── The data
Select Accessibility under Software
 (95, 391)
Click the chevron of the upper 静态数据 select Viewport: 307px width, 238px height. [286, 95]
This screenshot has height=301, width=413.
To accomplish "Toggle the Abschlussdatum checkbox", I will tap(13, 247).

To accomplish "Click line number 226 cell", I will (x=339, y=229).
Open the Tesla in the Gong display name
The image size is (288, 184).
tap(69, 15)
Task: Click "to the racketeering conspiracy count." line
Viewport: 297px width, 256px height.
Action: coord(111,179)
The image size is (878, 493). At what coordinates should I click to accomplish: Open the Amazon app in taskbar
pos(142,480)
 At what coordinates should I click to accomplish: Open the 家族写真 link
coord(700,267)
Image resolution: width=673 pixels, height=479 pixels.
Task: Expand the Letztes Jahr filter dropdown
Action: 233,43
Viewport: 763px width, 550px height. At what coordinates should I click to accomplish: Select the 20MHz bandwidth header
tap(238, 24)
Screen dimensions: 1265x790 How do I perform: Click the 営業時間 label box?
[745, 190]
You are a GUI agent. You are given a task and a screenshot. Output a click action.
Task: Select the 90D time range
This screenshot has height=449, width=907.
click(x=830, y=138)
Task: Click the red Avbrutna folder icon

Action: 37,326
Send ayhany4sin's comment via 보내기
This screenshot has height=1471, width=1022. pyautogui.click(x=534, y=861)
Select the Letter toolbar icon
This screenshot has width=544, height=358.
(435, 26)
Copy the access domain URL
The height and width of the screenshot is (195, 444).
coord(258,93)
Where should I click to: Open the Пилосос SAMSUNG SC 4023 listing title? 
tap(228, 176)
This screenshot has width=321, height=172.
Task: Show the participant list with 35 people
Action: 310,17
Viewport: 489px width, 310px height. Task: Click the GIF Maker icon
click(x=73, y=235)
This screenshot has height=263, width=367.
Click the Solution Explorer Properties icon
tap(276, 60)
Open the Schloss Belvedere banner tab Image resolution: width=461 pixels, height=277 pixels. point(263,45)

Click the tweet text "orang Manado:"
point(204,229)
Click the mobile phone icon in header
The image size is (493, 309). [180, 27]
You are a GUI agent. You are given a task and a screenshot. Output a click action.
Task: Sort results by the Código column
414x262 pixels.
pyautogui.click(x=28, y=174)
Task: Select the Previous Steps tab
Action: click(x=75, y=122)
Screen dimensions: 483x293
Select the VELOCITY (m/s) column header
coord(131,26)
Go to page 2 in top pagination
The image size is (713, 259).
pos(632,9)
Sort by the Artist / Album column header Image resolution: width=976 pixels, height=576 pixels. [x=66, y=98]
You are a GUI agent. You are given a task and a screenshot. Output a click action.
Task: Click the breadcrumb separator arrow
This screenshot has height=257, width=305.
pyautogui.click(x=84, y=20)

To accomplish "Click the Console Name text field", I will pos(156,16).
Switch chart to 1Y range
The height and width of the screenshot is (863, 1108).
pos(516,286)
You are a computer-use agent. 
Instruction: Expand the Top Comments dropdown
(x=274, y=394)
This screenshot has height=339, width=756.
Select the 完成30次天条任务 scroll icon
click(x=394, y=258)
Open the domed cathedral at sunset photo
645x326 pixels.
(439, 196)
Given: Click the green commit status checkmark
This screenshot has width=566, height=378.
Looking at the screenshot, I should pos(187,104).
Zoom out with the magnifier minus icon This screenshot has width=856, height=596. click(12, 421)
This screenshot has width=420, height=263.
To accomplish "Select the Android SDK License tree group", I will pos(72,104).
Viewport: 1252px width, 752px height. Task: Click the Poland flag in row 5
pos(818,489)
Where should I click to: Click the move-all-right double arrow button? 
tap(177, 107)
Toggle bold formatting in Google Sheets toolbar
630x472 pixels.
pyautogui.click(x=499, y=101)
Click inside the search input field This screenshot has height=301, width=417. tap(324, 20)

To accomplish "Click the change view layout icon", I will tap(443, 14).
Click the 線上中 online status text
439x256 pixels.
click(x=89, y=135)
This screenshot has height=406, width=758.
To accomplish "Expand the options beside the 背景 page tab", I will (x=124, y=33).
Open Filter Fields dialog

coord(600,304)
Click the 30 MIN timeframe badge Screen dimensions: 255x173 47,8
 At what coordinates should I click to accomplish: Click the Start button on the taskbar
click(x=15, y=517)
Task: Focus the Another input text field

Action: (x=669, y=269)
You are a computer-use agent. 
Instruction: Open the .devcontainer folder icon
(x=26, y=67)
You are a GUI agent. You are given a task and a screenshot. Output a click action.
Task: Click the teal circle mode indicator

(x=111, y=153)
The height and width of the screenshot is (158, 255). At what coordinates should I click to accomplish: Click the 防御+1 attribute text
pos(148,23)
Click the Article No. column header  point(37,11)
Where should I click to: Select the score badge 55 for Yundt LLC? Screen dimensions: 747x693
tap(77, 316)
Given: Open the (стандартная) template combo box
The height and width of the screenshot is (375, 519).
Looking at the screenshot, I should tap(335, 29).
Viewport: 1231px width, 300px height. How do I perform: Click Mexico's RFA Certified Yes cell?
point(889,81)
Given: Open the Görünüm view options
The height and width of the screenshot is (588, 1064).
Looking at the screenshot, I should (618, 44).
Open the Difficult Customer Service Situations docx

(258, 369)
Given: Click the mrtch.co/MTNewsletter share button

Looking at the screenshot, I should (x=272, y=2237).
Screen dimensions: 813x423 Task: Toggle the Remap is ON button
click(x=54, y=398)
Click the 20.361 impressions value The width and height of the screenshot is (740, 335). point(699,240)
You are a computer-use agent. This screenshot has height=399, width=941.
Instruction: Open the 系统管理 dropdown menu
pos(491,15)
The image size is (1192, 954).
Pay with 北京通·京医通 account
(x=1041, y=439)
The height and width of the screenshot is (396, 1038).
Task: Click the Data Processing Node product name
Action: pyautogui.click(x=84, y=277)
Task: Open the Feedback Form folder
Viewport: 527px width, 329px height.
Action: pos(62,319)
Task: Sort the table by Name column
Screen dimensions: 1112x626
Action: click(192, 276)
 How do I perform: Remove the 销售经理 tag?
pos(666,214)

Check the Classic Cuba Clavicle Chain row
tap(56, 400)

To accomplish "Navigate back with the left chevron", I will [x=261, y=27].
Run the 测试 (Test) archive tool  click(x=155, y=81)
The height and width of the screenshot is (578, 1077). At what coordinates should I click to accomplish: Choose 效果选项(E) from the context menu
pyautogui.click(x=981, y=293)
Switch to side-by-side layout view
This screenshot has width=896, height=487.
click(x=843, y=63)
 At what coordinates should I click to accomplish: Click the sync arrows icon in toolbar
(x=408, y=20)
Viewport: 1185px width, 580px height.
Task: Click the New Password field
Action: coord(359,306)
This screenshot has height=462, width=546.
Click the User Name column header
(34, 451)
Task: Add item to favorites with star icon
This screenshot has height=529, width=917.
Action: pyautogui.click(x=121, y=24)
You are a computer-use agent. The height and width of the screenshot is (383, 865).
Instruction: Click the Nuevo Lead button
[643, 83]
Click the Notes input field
────
__Your goal__
Say how many lines in the listing include the word "chevron", giving nothing but the number.

__Answer box__
2